Minister of Education
- In office 23 November 2020 – 22 December 2021
- Prime Minister: Robert Abela
- Preceded by: Owen Bonnici
- Succeeded by: Clifton Grima

Minister for Gozo
- In office 9 June 2017 – 20 January 2020
- Prime Minister: Joseph Muscat Robert Abela
- Preceded by: Anton Refalo
- Succeeded by: Clint Camilleri

Personal details
- Party: Labour
- Profession: Lawyer

= Justyne Caruana =

Maltese lawyer and politician

Justyne Caruana is a Maltese lawyer and politician who served as the Minister for Gozo from 2017 to 2020 and Minister for Education from 2020 to 2021. She was appointed on 9 June 2017 in the second cabinet of Joseph Muscat and reconfirmed by new Prime Minister Robert Abela before resigning one week later on 20 January 2020 and replaced with Clint Camilleri. After 11 months, she was re-appointed to Cabinet on 23 November 2020 as the new Minister for Education by Abela.
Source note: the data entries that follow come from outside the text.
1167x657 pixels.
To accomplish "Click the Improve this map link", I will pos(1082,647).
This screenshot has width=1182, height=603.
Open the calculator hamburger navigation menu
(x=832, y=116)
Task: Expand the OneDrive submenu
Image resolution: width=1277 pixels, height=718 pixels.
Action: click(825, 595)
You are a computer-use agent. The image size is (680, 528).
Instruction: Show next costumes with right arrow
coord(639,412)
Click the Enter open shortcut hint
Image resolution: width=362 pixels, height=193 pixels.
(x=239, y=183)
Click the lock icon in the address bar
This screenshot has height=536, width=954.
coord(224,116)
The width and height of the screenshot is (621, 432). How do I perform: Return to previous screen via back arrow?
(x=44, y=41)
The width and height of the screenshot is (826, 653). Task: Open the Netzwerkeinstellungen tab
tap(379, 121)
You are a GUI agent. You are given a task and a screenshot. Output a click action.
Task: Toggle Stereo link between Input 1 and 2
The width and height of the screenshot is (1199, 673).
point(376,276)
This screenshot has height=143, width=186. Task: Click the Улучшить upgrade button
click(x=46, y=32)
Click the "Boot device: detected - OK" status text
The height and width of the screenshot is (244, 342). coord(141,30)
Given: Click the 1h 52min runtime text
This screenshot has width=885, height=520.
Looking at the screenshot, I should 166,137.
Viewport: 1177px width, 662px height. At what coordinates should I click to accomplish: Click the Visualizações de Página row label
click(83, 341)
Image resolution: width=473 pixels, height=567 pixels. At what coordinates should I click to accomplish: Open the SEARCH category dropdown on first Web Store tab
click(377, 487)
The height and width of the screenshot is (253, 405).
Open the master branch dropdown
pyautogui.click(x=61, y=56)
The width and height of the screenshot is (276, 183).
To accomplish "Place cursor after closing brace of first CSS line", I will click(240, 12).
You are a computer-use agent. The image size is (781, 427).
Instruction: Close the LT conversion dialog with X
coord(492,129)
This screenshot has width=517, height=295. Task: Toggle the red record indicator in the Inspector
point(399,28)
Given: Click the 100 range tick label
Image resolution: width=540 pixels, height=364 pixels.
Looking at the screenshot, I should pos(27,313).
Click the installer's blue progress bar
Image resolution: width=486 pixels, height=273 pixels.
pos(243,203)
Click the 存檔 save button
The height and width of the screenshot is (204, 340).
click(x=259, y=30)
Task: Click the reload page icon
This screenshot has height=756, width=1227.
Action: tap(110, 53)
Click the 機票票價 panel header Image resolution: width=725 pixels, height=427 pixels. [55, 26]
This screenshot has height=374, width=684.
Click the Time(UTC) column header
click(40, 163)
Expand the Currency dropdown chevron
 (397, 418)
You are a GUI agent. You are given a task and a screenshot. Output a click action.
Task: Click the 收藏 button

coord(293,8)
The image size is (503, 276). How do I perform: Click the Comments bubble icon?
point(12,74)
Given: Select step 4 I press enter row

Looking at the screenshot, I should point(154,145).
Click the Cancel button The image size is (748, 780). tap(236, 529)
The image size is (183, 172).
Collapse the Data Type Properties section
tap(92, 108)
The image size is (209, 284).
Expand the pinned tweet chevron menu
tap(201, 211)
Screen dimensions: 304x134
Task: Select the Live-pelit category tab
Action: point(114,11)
She resigned as Minister for Education on 22 December 2021.

== Political career ==
She was first elected to Parliament in 2003 and successively in 2008, 2013 and 2017, always from her native Gozo constituency.  She served as the Parliamentary Secretary for Rights of Persons with Disability and Active Ageing from 2014 to 2017. In Opposition she was Spokesperson for Youth, Culture, Sports, Family, Children and Persons with Disability. Caruana was regional representative of the UK, British Isles and Mediterranean Region on the Steering Committee of the Commonwealth Women Parliamentarians and currently represents Malta on its Regional British Isles and Mediterranean Steering Committee. In 2016, Caruana was nominated as Malta's ambassador in the Women in Parliaments Global Forum. She is a member of the Social Affairs Committee.

A Lawyer by profession, Caruana specialized in family law and canonical and civil litigation.

== Controversies ==
On the December 7, 2021 a 89 page ethics report compiled by the Standards Commissioner was released to the general public. It found that Caruana released a €15,000 contract to her friend Daniel Bogdanović to draft a report on ways to improve the National Sport School. The report also found that there was a "concentrated effort to hide Bogdanović's incompetence" and the work delivered was actually done by Paul Debattista, one of Caruana's consultants. The Maltese Prime Minister Robert Abela stopped the Bogdanović contract as soon as he became aware of it.

It was alleged that Caruana shared a romantic relationship with Bogdanović. Caruana did not reply to questions by media.

Caruana resigned from her position as Minister for Education on December 22, 2021. She was succeeded by Clifton Grima.

Within the second week following resignation, Caruana was employed full-time in the Victims Support Agency at the Ministry of Home Affairs on a salary of €40,000, alongside a termination-benefit payment of €30,000, by the disgraced former prime minister Joseph Muscat. The Maltese Government and Caruana refused to comment on how she was visibly seen continuing her private law practise employment whilst simultaneously working full-time at the Ministry of Home Affairs. Additionally, as of July 2024, Caruana was once again brought into the Government's payroll, acting as an advisor on tax and customs to the government whilst receiving a salary of €78,000. As stated by the Maltese Nationalist Party; "It’s unclear where she works, what she does, or whether she even attends work anywhere. It’s also unknown on what criteria she was selected over others".